Create your own strategy
This is one of the biggest mistakes that novice traders make and that, in reality, also mows down slightly more experienced traders. It is necessary to create your own strategy, your own trading plan. First of all, because the very concept of strategy / plan is fundamental. Before putting money on the table, you need to know what to do, to what extent to do it and what consequences such action will generate (at least with a certain degree of approximation). The risk, if you do otherwise, is to give in to improvisation first of all, which we have seen to be an absolute evil, and secondly risk being at the mercy of emotions, of the stress determined by discretion. If you have to decide when you are in the midst of chaos, of danger, lucidity inevitably fails.
Secondly, it is necessary to create a own strategy, that is to avoid slavishly adopting the pre-packaged strategies that brokers or other industry players offer, often at a high price. Not because these strategies don't work, or hide scams. Simply because a strategy or trading plan can be compared to a dress: to enhance the person it must be tailor-made. Therefore, create a strategy yourself that fits with your being, that is compatible with your trading style. It's not simple, but it's the best way to go.
Pay attention to psychology
In the collective imagination, the trader is a cold, calculating professional, who makes extensive use of his technical skills and who, in some way, coincides with those skills. Laymen reserve a minimal space for the emotional issue, the mental issue. Yet, strange but true, this plays a fundamental importance in online trading. Indeed, perhaps it is the element that most of all affects the results. There are numerous books, manuals and ebooks that talk about the relationship between trading and psychology. The winning trader, in fact, is the one who first of all manages to dominate himself, more than the market. The trader's worst enemy is not others, it is not the irrationality of the market, an indicator that does not do its duty etc, it is... Himself. It can be the biggest saboteur.
This, let's be clear, in one direction or the other. Both when emotions are positive and when they are negative. When the trader is pervaded by negative feelings such as fear, trading activity is stopped, blocked. When the trader is euphoric, happy, overly confident he becomes reckless and puts capital at risk.
So, pay attention to psychology, and your emotional reactions. The advice, always and in any case valid, is to reduce discretion to a minimum. Always follow your plan, because it is at the moment of decision, especially if the time to decide is short, that you are weakest.
Choose good travel companions
Obviously, online trading is mainly a solitary adventure. You are alone, and in particular alone against everyone. However, this does not mean that there are no travel companions. The reference is above all to the broker. It is impossible to do online trading without a broker. Now, these brokers always affect the results, if only because they are responsible for creating a trading environment. If this is fast, effective, error-free, all is well. The problems begin with malfunctions.

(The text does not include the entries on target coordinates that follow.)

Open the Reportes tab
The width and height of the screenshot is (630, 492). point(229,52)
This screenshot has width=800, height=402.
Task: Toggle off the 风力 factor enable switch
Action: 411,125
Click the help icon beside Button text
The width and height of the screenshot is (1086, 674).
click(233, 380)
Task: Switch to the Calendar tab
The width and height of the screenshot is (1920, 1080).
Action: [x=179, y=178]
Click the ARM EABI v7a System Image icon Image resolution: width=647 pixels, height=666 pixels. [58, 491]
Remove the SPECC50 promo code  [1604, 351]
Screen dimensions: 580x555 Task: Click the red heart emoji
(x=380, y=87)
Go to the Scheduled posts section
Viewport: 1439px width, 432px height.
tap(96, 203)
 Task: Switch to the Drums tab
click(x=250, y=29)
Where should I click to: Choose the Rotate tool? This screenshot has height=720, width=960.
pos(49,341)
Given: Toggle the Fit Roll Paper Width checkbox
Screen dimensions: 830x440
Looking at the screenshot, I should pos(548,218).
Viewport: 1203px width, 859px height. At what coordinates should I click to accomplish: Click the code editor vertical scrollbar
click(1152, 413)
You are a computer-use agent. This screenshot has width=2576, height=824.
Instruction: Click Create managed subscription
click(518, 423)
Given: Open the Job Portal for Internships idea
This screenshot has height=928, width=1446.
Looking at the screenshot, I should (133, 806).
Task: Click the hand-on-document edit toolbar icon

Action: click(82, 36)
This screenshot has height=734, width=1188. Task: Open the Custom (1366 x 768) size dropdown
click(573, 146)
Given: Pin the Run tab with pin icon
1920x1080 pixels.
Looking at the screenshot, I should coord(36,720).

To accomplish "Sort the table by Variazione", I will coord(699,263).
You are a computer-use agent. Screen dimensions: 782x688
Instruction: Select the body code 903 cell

In the case of market maker brokers, then, their role is even more present and impactful. So, choose a good broker. Choose it first of all honest. From this point of view, the system of licenses and regulations is quite effective in being able to discriminate the good from the bad.
Honesty, however, does not always rhyme with quality. For this reason, you must also analyze other elements. First of all, the costs: how many commissions (if any) does it impose? How much spread? Are margin operations contemplated? If so, how much are the levers?
Other elements to analyze obviously concern the breadth of the offer, which includes assets, investment products and platforms, as well as the quality of assistance and training content.